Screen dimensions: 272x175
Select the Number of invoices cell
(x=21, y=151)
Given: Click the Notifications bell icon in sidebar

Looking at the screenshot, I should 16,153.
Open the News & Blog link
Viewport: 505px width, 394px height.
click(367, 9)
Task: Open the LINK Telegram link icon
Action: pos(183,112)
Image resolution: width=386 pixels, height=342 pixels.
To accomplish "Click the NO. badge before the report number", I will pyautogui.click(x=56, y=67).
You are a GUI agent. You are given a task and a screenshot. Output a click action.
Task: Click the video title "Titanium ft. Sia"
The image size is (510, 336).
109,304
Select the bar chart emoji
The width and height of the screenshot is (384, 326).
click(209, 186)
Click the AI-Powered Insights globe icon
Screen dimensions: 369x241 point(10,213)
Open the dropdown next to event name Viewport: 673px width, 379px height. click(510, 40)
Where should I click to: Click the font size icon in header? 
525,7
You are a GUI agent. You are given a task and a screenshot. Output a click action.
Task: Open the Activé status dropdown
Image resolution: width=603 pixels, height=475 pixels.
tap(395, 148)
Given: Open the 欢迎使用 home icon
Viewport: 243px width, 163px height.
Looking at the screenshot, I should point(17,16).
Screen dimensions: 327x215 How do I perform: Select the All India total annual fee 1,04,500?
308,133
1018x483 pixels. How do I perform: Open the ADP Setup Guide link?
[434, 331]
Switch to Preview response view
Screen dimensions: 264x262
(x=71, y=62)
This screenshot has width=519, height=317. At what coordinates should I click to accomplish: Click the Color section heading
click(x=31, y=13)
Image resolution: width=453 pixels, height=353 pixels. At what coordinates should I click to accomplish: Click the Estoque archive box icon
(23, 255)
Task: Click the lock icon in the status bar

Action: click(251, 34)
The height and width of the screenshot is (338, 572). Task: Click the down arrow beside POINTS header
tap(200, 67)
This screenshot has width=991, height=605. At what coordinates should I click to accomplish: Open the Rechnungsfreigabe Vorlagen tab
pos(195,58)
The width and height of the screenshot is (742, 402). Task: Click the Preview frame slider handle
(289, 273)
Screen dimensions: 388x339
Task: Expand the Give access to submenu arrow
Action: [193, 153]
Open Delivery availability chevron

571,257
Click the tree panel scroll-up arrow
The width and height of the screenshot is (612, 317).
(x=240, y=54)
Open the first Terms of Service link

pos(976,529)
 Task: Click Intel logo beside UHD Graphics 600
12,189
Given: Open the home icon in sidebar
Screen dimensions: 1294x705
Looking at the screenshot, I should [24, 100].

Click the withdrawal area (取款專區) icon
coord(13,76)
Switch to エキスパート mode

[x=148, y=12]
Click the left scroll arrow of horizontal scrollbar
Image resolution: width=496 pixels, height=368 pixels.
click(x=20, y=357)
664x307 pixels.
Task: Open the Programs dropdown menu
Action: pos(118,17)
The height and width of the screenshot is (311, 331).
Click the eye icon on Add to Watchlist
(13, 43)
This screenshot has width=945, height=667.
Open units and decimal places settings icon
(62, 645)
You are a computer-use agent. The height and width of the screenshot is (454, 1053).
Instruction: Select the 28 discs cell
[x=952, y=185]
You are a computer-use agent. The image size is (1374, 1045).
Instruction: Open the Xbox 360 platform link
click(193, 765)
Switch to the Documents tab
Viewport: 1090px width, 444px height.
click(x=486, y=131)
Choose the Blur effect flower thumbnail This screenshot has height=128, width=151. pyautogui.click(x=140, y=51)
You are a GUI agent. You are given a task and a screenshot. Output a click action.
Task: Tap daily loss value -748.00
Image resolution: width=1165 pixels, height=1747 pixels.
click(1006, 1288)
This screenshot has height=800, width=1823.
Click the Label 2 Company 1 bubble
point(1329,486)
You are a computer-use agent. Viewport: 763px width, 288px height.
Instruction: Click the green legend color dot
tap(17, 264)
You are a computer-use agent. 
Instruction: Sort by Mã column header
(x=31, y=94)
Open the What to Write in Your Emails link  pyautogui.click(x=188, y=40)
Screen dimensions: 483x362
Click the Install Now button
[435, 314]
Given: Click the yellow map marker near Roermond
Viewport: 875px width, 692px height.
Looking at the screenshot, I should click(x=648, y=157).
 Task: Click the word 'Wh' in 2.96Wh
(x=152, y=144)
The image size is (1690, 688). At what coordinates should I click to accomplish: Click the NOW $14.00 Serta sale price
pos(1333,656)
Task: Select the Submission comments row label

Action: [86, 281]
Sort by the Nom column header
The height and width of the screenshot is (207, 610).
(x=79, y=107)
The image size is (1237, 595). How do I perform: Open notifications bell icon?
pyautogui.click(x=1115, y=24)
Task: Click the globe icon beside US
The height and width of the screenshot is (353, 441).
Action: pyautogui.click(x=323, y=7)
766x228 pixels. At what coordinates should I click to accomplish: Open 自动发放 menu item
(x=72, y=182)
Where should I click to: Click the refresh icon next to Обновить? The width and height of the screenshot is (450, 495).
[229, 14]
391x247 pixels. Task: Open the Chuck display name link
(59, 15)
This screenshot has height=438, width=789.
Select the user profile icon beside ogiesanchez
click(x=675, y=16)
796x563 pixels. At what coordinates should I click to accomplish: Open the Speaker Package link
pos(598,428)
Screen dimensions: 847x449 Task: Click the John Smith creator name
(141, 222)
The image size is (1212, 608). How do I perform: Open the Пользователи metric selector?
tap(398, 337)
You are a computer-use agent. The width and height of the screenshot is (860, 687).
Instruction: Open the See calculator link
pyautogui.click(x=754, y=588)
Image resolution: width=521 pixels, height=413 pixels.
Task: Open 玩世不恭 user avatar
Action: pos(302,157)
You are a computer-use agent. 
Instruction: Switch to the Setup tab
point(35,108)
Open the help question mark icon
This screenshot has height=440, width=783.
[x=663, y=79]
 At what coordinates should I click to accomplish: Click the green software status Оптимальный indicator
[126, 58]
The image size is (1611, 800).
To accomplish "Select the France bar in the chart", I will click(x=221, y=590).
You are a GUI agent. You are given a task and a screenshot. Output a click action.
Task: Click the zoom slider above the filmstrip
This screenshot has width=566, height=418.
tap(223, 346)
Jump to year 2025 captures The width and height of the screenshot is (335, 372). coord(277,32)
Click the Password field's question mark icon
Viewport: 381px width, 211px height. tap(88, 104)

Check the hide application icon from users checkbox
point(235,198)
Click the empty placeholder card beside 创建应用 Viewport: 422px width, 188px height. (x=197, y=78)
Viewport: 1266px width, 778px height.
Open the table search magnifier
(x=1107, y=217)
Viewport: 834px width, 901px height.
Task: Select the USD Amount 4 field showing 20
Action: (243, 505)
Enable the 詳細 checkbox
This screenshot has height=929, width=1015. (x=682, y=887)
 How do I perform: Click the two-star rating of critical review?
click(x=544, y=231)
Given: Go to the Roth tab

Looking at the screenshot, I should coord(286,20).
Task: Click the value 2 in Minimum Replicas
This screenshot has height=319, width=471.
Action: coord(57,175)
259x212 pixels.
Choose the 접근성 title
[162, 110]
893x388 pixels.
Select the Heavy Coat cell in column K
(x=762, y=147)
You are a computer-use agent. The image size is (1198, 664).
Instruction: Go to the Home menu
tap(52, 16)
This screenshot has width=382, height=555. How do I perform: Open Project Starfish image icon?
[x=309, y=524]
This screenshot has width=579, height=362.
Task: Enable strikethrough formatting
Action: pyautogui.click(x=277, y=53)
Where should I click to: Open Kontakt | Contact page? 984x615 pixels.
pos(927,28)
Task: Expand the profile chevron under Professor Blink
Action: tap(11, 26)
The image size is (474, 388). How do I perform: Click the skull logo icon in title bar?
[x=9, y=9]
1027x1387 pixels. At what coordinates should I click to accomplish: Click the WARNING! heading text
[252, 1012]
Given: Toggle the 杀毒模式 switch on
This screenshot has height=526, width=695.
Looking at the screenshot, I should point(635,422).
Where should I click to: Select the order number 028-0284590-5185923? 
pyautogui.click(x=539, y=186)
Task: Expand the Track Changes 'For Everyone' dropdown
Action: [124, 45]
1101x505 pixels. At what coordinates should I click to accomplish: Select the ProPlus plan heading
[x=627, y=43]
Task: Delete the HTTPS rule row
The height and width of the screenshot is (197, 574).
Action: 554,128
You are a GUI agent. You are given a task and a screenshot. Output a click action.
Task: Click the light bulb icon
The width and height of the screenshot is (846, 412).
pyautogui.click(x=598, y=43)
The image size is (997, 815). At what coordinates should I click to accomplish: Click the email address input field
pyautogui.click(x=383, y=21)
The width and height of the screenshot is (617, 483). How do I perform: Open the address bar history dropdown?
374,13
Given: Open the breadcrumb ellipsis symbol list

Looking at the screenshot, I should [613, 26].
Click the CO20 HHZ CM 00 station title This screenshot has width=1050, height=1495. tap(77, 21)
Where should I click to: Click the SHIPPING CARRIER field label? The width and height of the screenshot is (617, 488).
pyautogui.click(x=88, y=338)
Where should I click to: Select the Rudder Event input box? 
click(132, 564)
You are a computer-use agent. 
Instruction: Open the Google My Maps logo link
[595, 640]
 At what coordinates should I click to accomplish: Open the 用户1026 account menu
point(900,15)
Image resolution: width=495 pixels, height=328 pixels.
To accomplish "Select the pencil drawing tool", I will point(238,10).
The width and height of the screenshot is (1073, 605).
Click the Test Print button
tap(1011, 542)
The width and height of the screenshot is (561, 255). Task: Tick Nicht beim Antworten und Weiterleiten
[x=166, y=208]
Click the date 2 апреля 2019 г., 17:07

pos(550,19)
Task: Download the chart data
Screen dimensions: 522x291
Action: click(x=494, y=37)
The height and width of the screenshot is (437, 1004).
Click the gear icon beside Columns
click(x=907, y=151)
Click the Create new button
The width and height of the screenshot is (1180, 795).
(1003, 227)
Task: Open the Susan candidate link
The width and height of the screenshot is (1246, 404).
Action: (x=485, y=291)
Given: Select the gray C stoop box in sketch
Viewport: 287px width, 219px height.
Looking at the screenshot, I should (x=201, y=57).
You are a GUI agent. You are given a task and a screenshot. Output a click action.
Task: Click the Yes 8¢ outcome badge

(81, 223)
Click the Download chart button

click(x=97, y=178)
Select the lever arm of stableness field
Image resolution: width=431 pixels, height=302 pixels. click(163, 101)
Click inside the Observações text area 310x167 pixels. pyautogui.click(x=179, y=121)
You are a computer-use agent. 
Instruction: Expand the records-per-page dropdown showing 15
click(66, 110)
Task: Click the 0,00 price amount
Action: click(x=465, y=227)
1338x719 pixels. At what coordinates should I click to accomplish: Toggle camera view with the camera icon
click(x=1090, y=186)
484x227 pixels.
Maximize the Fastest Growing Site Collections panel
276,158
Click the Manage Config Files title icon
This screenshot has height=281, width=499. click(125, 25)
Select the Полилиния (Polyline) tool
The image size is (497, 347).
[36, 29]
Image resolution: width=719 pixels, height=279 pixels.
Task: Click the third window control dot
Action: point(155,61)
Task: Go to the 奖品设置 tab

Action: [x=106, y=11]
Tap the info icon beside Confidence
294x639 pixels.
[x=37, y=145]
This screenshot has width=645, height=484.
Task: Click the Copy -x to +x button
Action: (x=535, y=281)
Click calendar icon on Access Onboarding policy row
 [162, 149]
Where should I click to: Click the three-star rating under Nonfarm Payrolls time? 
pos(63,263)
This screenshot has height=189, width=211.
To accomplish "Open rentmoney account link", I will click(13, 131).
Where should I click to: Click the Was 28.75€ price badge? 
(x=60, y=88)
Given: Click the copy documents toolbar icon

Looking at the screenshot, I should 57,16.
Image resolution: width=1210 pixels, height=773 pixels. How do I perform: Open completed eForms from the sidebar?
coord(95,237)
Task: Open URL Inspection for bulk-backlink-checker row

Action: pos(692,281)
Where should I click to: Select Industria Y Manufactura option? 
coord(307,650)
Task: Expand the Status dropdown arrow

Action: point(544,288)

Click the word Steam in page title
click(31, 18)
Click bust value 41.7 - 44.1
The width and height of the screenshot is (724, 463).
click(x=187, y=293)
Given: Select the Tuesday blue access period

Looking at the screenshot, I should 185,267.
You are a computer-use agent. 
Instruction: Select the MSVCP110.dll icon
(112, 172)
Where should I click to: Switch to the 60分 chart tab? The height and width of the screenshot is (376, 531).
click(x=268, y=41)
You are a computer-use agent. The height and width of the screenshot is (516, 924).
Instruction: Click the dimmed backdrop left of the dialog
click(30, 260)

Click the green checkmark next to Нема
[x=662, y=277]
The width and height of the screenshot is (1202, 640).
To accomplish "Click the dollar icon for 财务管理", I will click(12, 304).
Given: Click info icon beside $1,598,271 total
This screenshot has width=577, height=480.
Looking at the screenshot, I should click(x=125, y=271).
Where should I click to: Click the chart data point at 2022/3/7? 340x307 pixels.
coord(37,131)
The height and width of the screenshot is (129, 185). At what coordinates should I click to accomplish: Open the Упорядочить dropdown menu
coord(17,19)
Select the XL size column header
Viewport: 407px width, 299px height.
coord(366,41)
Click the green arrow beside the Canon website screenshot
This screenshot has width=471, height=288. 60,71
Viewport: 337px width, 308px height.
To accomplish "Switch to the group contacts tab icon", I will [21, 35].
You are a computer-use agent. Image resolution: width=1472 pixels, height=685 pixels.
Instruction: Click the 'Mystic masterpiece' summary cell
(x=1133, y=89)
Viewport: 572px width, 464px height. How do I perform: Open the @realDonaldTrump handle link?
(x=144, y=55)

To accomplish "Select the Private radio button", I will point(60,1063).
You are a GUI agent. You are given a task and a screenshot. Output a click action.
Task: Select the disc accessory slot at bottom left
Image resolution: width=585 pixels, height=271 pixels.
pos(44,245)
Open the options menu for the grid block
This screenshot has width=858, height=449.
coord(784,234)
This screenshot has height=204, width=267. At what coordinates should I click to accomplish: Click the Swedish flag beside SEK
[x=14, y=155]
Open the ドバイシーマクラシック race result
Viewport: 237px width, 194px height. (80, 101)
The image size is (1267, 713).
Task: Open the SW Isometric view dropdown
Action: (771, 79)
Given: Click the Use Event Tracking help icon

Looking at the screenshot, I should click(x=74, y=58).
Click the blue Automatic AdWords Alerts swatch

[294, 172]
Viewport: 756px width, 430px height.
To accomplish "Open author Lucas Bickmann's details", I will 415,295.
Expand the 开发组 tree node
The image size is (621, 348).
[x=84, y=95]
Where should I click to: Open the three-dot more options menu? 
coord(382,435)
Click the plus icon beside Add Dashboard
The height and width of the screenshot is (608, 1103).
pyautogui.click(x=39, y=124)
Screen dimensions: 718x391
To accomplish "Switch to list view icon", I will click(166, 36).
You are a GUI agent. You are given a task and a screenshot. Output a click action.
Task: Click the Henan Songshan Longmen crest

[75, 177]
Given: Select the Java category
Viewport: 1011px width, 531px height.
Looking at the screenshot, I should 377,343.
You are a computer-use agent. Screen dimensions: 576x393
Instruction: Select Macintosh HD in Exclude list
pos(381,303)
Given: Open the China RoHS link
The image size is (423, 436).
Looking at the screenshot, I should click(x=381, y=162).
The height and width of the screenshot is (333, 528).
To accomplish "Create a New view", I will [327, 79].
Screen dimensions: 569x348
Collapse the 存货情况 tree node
=======
About this exercise:
In the records above, some lines hold the word "will". Say how many, and nothing more.

Expected answer:
10